* _Exercise set_
1 – List every word or phrase that the blog post below sets in quotation marks, single or double.
2 – From the blog post below, write out the passage from "At least as" to "because it's true.".

* _Selected extract_
Tuesday, August 31, 2010

House of Cards Economy

At least as far back as 2004 I was calling the Bushenomic Boom a house of cards and it finally fell in 2008. When Obama took over just after the crash, I had hoped and rather expected that his administration would rebuild with bricks and mortar this time. Sadly, as Ruth explains here, they simply restacked the card house. Do read it all, but the closer is scary because it's true.
Still soaring in its visions, the corporate class still will not see that it has been proved wrong. What was bad for individuals is bad for corporate interests as well, but those diminished profits haven’t hit home with the believers in ‘market efficiencies’ and ‘trickle down’ myth. That your debt is their profit is as far as they can see. That is the lowest and last layer in the total house of cards our economy had become. If they can’t let go, and become part of the functioning, REAL, economy that last layer is on the verge of tumbling.

Believing in myths, and putting a balance on their books that ignores investments in bundled "toxic" mortgages – which include a preponderance of debt that will go unpaid – means that REAL value has been wiped out. Holding tight to a blind faith in outmoded and wrong theories has led to a whole system based on a ground floor that is gone.

"Mark to Market" – the term for accepting actual monetary reckoning on all those bundled bad mortgages – is the sound of that last row of cards beginning to believe in gravity.
A lot of smart people talk about lost decades in terms of economic blunders. I have a growing fear that when it falls this time, we'll be looking at a lost century. But however long it lasts till they finally get it right, it surely won't be pretty.

* _Records provided_

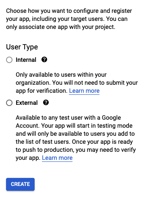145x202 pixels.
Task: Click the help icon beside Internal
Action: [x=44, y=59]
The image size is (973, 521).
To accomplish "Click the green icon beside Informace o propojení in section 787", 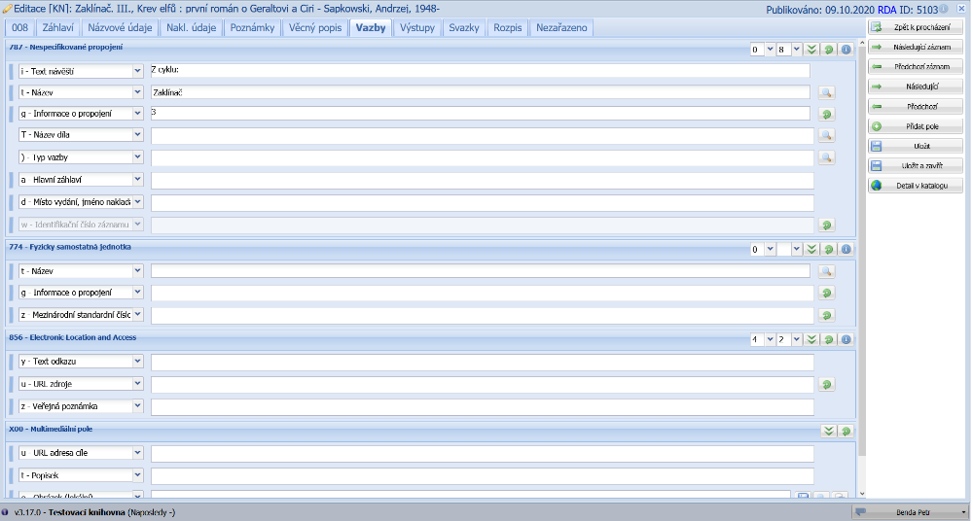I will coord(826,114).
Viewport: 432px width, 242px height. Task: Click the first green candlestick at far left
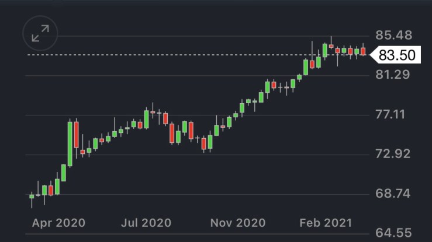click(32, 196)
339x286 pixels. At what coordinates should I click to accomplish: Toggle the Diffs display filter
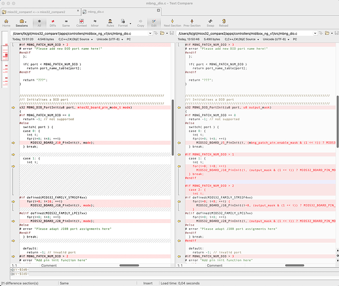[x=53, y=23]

* * *

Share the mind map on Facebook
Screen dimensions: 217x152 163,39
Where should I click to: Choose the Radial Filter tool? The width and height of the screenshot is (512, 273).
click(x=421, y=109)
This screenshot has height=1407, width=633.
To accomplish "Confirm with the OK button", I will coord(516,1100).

* _Responses by item number_
1 –
'market efficiencies'
'trickle down'
"toxic"
"Mark to Market"

2 –
At least as far back as 2004 I was calling the Bushenomic Boom a house of cards and it finally fell in 2008. When Obama took over just after the crash, I had hoped and rather expected that his administration would rebuild with bricks and mortar this time. Sadly, as Ruth explains here, they simply restacked the card house. Do read it all, but the closer is scary because it's true.